Why Your Password Generator Might Not Be Random (And How to Check)

Not all random passwords are created equal. Math.random() is predictable. Crypto-random is not. Here is why the difference matters.

password generatorcrypto randomrandom passwordMath.random vs cryptosecure passwordWeb Crypto API

I thought a random password was random. Then I learned that Math.random() in JavaScript is predictable enough that an attacker who knows the seed can regenerate every password the tool ever produced. That is when I stopped using browser tools that rely on it.

A password generator is only as good as its randomness source. Most people never think about this. They see a string of random-looking characters and assume it is secure. Here is why that assumption can be wrong.

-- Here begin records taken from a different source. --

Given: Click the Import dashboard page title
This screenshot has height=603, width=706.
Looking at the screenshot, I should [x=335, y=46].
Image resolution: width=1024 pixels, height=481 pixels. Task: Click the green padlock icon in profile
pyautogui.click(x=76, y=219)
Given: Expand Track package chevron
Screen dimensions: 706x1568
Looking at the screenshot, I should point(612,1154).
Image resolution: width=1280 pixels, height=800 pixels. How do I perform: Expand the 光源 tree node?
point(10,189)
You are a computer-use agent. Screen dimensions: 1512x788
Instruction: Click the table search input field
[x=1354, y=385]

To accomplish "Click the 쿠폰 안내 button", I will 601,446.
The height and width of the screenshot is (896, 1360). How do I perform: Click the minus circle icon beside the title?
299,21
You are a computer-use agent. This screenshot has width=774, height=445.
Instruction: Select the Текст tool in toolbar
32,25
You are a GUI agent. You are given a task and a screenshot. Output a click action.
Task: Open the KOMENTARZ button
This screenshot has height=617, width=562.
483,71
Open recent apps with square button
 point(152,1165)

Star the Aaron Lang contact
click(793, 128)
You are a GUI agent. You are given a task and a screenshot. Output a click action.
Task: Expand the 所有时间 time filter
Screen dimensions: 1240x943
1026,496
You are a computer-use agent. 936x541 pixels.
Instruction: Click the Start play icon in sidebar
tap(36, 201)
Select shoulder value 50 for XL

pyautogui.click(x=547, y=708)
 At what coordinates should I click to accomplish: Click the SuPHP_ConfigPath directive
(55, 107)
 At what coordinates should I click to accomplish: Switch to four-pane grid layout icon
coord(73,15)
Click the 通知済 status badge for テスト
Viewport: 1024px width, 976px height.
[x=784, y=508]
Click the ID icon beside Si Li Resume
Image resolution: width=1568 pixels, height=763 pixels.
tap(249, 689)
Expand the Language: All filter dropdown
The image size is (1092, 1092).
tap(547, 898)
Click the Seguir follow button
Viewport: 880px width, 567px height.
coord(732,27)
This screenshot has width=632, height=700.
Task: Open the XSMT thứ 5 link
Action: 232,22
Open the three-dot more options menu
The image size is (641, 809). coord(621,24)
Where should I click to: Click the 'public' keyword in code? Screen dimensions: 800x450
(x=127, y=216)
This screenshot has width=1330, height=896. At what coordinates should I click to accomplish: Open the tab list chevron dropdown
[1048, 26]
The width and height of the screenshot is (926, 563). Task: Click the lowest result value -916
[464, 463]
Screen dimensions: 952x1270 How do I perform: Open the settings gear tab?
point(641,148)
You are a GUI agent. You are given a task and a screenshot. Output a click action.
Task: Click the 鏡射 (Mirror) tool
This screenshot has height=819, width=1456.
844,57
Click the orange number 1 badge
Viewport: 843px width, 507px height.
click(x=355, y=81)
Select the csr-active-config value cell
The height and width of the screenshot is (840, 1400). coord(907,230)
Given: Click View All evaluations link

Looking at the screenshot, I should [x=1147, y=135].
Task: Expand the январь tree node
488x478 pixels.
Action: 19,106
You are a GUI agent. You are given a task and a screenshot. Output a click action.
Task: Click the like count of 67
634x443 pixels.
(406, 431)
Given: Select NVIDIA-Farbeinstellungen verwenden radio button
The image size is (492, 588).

The Difference Between Math.random() and Crypto-Random

Math.random() is a pseudo-random number generator. It produces numbers that look random but follow a deterministic sequence based on a seed value. If you know the seed, you know every "random" number that follows. This is fine for games and animations. It is not fine for passwords.

The Web Crypto API's crypto.getRandomValues() is different. It pulls randomness from the operating system's entropy pool — mouse movements, keyboard timings, network packet variations, hardware noise. This randomness is cryptographically secure. An attacker cannot predict it because there is no seed to know.

Counter-intuitive: a truly random 12-character password from crypto.getRandomValues is stronger than a 20-character password from Math.random() with a known seed. Length matters, but the randomness source matters more. Our password generator uses the Web Crypto API. The randomness comes from your device hardware, not a predictable math function.

The Length vs Complexity Myth

I used to think adding symbols made passwords stronger. A 12-character password with uppercase, lowercase, numbers, and symbols has about 95^12 possible combinations. A 16-character all-lowercase password has 26^16 combinations — about 6.5 million times more. Length beats complexity. Every. Single. Time.

This does not mean you should ignore complexity entirely. It means prioritize length. Get to 16+ characters first. Then add numbers and symbols. A 16-character password from a random generator is practically uncrackable regardless of the character set. The math is simple: more characters = exponentially more combinations = exponentially longer to crack.

What to Do When You Cannot Memorize Random Passwords

This is where most people give up. They generate a strong random password, cannot remember it, and go back to using their dog's name plus 123. The fix is not a better memory. The fix is a password manager. Bitwarden is free and open source. You memorize one master password. The manager handles the rest.

For the master password itself, use four or five random words: "correct-horse-battery-staple" is both strong and memorable. Generate it with the password generator using the passphrase mode. Write it down on paper and store it somewhere safe. Digital password manager plus physical master backup covers both security and recoverability.